**Stored records**:
________________________________________
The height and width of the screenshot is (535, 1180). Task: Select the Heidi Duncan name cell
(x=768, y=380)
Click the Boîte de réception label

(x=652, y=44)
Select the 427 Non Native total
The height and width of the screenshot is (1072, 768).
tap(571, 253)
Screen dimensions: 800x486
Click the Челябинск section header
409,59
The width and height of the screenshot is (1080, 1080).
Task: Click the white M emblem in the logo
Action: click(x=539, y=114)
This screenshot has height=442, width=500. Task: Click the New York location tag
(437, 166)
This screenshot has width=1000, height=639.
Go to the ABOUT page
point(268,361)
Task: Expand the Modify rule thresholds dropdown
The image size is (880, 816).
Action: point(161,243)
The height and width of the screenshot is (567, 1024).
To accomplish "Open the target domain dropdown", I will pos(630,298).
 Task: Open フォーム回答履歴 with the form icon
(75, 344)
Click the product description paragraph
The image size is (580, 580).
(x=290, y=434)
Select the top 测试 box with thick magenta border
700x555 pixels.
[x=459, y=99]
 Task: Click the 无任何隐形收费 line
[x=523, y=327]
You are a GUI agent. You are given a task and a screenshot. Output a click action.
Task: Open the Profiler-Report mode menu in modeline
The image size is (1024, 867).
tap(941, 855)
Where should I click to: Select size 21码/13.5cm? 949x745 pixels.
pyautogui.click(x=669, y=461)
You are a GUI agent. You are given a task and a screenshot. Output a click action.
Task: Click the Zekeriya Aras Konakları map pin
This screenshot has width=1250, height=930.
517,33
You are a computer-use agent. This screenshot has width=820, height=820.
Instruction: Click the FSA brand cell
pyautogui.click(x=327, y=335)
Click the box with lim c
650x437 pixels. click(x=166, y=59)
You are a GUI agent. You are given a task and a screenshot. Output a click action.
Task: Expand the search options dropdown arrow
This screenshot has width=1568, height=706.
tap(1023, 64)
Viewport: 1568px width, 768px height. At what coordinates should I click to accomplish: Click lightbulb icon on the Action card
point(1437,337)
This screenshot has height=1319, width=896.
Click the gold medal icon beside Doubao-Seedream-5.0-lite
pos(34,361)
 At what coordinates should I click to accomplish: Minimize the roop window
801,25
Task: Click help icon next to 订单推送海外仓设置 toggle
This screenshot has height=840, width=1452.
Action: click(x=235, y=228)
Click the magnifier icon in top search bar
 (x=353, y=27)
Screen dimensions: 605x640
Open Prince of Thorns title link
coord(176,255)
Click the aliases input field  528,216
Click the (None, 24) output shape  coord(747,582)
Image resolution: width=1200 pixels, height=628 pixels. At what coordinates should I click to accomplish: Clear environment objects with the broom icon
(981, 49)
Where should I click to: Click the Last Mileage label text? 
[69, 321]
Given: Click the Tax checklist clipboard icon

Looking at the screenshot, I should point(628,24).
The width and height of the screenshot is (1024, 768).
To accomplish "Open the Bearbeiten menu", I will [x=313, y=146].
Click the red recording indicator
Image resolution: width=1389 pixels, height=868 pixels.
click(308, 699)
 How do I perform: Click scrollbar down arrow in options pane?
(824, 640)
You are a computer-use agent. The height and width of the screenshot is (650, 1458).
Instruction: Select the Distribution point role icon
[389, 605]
________________________________________
**INSTRUCTIONS FOR THE TASK**: The required result is an exact repeat of the records above from the line containing "Instruction: Select the" to their final line.

**SOLUTION BELOW**:
Instruction: Select the Distribution point role icon
[389, 605]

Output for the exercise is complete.